The Executive Director reports to the board, attends all board meetings, but does not vote.

The initial membership of the Board will be chosen by the Interim Board, based on open nominations against written criteria. (After this bootstrap process, the Board itself chooses its new members, based on a similar call for nominations.) This document is the call for nominations.

Key Roles

  • Chair (elected annually by the Foundation Board members)
  • Treasurer
  • Secretary

Transparency

The Board should conduct its business as transparently as possible. Specifically:

  • It should publish public minutes of meetings and decisions.
  • It should be open about its finances: where money comes from, and what it is spent on.
  • It should conduct most conversations on a publicly-readable mailing list.

In all cases there may be some aspects of the Board’s work that should properly be private, e.g. relating to security, staff, or money. The Board will have to make judgements about this, but the strong default is to work in public.

Nominations For The Board

Please submit your nomination to nominations@haskell.foundation, by Monday 11 January 2021.

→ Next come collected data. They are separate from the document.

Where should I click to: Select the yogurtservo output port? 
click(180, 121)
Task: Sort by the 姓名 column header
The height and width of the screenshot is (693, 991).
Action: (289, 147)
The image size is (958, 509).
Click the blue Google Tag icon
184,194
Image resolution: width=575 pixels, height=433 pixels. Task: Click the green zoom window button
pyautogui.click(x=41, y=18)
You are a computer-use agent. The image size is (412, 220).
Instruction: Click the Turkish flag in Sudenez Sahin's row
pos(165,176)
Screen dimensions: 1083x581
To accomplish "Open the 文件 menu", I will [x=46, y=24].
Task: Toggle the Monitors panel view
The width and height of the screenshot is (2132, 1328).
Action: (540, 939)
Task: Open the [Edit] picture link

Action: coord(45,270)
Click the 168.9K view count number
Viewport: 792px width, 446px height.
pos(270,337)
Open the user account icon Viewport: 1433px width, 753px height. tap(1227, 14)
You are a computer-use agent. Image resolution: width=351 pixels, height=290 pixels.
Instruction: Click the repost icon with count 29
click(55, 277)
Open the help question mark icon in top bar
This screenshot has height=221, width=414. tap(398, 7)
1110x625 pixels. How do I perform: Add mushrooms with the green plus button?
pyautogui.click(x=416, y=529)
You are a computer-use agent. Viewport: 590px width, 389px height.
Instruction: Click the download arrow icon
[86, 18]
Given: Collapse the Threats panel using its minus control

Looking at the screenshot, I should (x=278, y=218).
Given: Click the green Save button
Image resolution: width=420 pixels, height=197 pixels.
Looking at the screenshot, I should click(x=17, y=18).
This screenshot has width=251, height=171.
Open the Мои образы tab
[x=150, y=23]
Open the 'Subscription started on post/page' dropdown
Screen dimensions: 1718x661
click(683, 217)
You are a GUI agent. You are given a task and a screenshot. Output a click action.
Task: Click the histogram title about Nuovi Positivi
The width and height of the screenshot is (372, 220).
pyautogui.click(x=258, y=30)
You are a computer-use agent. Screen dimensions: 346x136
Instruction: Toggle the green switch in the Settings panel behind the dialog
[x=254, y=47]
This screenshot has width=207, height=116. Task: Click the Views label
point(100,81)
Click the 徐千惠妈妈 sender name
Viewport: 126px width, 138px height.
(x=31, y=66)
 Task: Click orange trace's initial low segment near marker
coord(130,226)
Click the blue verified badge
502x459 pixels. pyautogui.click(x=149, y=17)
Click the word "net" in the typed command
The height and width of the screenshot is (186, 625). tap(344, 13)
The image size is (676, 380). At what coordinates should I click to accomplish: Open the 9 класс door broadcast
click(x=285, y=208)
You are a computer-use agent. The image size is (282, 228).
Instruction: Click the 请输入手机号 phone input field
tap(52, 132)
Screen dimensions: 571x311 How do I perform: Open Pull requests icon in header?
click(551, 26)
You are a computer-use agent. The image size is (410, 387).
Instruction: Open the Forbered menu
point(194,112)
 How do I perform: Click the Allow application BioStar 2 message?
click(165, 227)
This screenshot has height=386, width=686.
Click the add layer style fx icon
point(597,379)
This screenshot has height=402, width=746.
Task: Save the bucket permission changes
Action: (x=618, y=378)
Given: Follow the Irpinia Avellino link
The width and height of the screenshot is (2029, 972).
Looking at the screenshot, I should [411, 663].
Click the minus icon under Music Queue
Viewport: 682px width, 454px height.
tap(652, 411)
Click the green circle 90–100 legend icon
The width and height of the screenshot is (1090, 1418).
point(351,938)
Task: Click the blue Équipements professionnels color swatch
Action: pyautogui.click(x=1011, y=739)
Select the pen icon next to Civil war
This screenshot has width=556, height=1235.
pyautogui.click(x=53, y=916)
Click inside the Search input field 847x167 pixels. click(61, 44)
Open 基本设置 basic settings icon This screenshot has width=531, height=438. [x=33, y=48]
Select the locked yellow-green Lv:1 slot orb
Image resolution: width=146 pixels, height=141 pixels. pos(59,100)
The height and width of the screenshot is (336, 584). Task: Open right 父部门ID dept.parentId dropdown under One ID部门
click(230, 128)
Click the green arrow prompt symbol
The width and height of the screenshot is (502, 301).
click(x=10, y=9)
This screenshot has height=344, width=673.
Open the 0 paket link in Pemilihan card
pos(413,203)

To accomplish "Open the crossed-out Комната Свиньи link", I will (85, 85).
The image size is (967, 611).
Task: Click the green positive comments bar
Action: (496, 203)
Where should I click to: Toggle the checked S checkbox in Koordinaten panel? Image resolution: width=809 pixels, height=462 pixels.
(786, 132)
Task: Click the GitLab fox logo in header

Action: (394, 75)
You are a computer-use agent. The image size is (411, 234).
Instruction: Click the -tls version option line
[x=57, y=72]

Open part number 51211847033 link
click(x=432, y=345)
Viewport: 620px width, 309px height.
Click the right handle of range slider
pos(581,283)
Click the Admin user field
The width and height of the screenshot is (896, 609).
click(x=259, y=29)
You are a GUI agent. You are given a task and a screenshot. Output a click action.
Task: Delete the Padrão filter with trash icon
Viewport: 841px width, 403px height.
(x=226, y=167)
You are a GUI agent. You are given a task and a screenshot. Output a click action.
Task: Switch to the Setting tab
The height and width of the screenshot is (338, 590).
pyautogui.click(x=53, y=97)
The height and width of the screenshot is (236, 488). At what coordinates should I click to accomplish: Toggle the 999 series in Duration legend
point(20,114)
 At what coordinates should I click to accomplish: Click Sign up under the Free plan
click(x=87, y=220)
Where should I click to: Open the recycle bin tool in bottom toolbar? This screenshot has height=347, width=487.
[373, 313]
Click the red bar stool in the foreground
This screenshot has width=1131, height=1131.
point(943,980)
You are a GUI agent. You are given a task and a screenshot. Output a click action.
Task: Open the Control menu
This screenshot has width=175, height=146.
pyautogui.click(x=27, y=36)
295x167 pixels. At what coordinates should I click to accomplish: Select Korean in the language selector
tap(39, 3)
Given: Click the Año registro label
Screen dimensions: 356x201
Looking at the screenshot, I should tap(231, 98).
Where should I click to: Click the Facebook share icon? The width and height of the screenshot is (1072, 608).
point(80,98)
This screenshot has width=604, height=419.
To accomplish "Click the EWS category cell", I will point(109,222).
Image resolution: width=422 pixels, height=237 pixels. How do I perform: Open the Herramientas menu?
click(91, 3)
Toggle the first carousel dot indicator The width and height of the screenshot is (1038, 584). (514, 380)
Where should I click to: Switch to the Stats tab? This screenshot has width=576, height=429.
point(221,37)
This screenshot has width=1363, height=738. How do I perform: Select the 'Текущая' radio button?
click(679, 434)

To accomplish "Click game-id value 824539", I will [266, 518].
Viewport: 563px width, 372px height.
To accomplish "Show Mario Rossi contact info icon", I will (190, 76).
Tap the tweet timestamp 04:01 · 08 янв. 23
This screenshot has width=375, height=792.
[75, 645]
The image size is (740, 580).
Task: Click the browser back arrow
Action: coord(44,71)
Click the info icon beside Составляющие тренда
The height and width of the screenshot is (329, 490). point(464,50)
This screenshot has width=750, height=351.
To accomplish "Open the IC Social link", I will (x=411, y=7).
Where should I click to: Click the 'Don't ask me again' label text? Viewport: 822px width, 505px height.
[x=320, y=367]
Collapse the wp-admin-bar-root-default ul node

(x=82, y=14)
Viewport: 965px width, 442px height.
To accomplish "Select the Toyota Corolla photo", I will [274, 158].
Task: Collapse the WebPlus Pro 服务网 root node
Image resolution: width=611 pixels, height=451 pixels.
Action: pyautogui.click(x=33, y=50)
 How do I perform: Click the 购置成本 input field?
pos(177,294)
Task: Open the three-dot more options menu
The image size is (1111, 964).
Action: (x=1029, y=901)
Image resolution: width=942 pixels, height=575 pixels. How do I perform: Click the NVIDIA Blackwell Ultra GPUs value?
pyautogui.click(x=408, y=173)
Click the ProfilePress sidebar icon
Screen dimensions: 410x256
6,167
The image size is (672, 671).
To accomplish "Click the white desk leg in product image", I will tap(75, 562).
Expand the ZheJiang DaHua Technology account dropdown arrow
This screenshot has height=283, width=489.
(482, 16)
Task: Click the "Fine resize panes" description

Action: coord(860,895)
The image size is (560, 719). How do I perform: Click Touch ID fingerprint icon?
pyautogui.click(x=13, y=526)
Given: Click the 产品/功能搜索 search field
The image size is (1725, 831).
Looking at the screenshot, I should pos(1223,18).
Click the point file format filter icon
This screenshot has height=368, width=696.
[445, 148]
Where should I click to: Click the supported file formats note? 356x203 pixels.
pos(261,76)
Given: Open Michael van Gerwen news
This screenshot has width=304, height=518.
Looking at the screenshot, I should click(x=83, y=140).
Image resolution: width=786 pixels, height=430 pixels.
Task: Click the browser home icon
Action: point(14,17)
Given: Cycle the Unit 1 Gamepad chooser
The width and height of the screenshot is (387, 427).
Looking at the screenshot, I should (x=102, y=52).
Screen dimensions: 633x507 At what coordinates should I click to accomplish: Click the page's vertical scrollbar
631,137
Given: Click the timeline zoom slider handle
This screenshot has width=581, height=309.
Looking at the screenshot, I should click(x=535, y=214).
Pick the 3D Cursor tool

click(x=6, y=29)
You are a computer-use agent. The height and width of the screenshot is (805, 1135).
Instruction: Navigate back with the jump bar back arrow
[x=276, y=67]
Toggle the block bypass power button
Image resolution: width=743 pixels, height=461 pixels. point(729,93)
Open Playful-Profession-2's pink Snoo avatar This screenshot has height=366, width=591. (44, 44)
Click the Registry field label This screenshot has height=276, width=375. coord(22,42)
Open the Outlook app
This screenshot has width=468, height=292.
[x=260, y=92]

Your nomination should be accompanied by a brief CV and a covering letter that says

  • How you fit the criteria below.
  • Why you would like to be a Board member
  • What you feel you could contribute

Please indicate whether you would consider the role of Secretary (legal knowledge/experience useful) or Treasurer (financial knowledge/experience useful).

These nominations will be evaluated by the Interim Board, which will disband once the Foundation Board is in place. Its members are:

  • Lennart Augustsson (Epic Games)
  • Chris Dornan (IRIS Connect)
  • Jasper van der Jeugt (haskell.org)
  • Gabriele Keller (Utrecht University)
  • Ed Kmett (Miri)
  • Simon Marlow (Facebook)
  • Simon Peyton Jones (Microsoft Research)
  • Stephanie Weirich (University of Pennsylvania)

Criteria

Nominations for membership of the Board will be evaluated against the following criteria:

  • You have a positive drive and vision for the Haskell community and ecosystem
  • You have a track record of contribution to the Haskell community and ecosystem
  • You are widely trusted and respected in the community.
  • You have enough time and energy to devote to being a member of the board; it is not an honorary position!

The Interim Board will seek to appoint a Board that, collectively, satisfies these criteria:

  • Includes individuals with the skills, expertise and experience (e.g. technical, legal, organisational, community-building) that the Board needs.
  • Reflects the rich diversity (e.g. of age, gender, geographical spread) that is in the Haskell community.
  • Includes individuals who are well-equipped to reflect the priorities of Haskell’s various constituencies, including
    • Companies that use Haskell in production, and Haskell consultancies; giving this group a stronger voice is one of the HF’s main goals.
    • Users of Haskell. That might include companies, but also includes the broader open-source community, hobbyists, etc.
    • Sponsors: companies (or even individuals) who are funding the Foundation.
    • People who build and run the infrastructure of the Haskell ecosystem: compilers, libraries, packaging and distribution, IDEs etc.
    • Educators, including school, university, and commercial training courses.
    • Functional programming researchers who build on and/or develop Haskell.

NB: nominations are also welcome from individuals who meet other criteria but do not represent any particular constituency.

Simultaneously hitting all these criteria is nigh impossible. However, each subsequent round of nominations for new Board members offers a fresh chance to rectify any imbalances.